List the characteristics of HDFS. And explain HDFS operations.
Features of Hadoop HDFS
Fault Tolerance
Fault tolerance in HDFS refers to the working strength of a system in unfavorable conditions and how that system can handle such situations. HDFS is highly fault-tolerant, in HDFS data is divided into blocks and multiple copies of blocks are created on different machines in the cluster (this replica creation is configurable). So whenever if any machine in the cluster goes down, then a client can easily access their data from the other machine which contains the same copy of data blocks. HDFS also maintains the replication factor by creating a replica of blocks of data on another rack.

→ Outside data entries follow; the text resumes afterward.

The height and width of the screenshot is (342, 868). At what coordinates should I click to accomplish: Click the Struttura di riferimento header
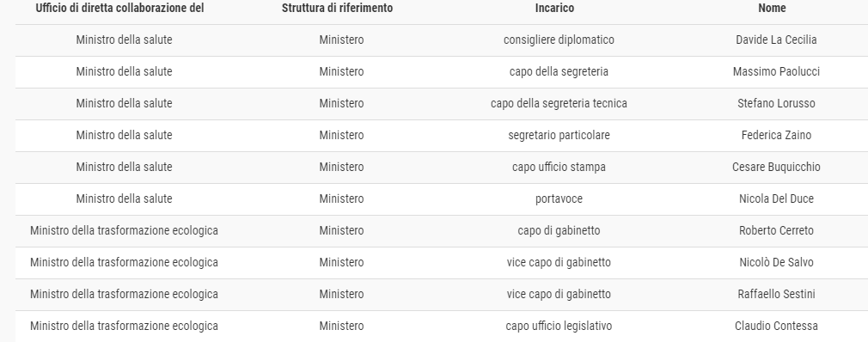point(337,9)
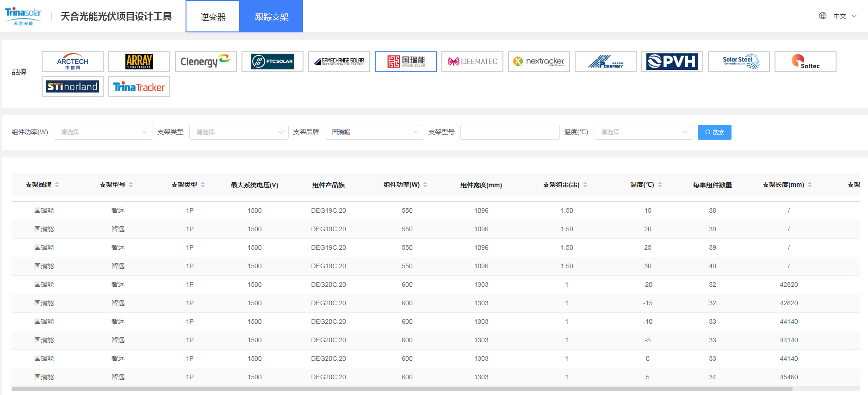Click the 支架型号 text input field
868x395 pixels.
click(510, 132)
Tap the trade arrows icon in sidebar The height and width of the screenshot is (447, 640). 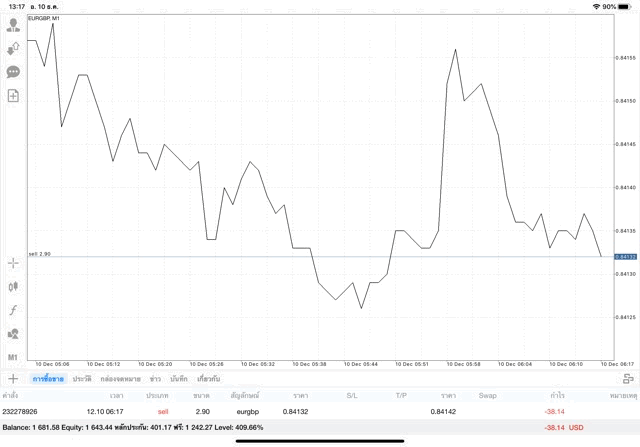point(13,48)
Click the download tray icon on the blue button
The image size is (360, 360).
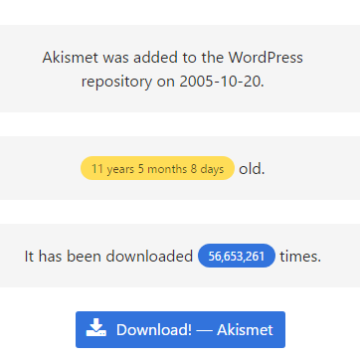click(96, 327)
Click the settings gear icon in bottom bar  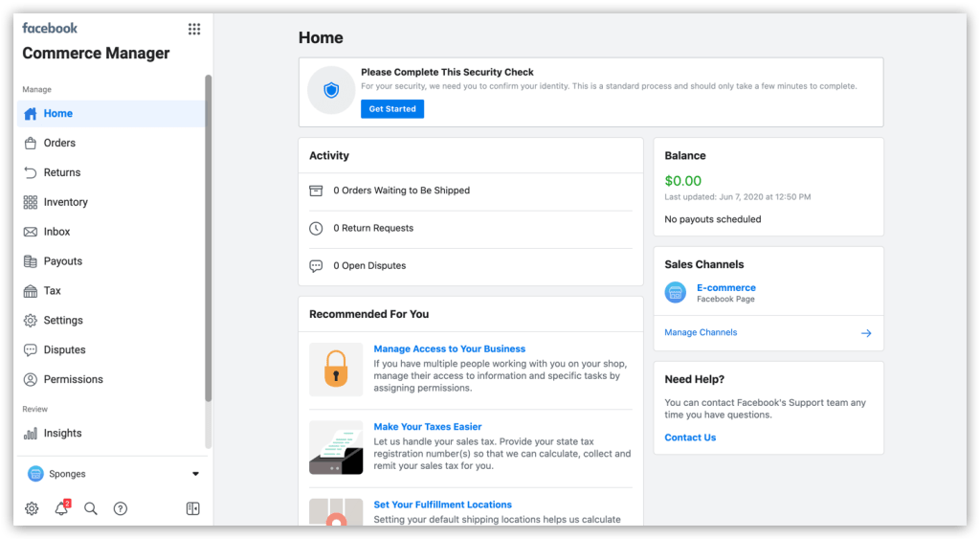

Hence if suddenly a machine fails, then a user can access data from other slaves present in another rack. To learn more about Fault Tolerance follow this Guide.
High Availability
HDFS is a highly available file system, data gets replicated among the nodes in the HDFS cluster by creating a replica of the blocks on the other slaves present in HDFS cluster. Hence whenever a user wants to access this data, they can access their data from the slaves which contains its blocks and which is available on the nearest node in the cluster. And during unfavorable situations like a failure of a node, a user can easily access their data from the other nodes. Because duplicate copies of blocks that contain user data are created on the other nodes present in the HDFS cluster. To learn more about high availability follow this Guide.
Data Reliability
HDFS is a distributed file system that provides reliable data storage. HDFS can store data in the range of 100s of petabytes. It also stores data reliably on a cluster of nodes. HDFS divides the data into blocks and these blocks are stored on nodes present in HDFS cluster. It stores data reliably by creating a replica of each and every block present on the nodes present in the cluster and hence provides fault tolerance facility. If node containing data goes down, then a user can easily access that data from the other nodes which contain a copy of same data in the HDFS cluster. HDFS by default creates copies of blocks containing data present in the nodes in HDFS cluster. Hence data is quickly available to the users and hence user does not face the problem of data loss. Hence HDFS is highly reliable.
Replication
Data Replication is one of the most important and unique features of Hadoop HDFS. In HDFS replication of data is done to solve the problem of data loss in unfavorable conditions like the crashing of a node, hardware failure, and so on. Since data is replicated across a number of machines in the cluster by creating blocks. The process of replication is maintained at regular intervals of time by HDFS and HDFS keeps creating replicas of user data on different machines present in the cluster. Hence whenever any machine in the cluster gets crashed, the user can access their data from other machines which contain the blocks of that data. Hence there is no possibility of a loss of user data. Follow this guide to learn more about the data read operation.
Scalability
As HDFS stores data on multiple nodes in the cluster, when requirements increase we can scale the cluster. There is two scalability mechanism available: Vertical scalability – add more resources (CPU, Memory, Disk) on the existing nodes of the cluster. Another way is horizontal scalability – Add more machines in the cluster. The horizontal way is preferred since we can scale the cluster from 10s of nodes to 100s of nodes on the fly without any downtime.
Distributed Storage
In HDFS all the features are achieved via distributed storage and replication. HDFS data is stored in distributed manner across the nodes in HDFS cluster. In HDFS data is divided into blocks and is stored on the nodes present in HDFS cluster. And then replicas of each and every block are created and stored on other nodes present in the cluster. So if a single machine in the cluster gets crashed we can easily access our data from the other nodes which contain its replica.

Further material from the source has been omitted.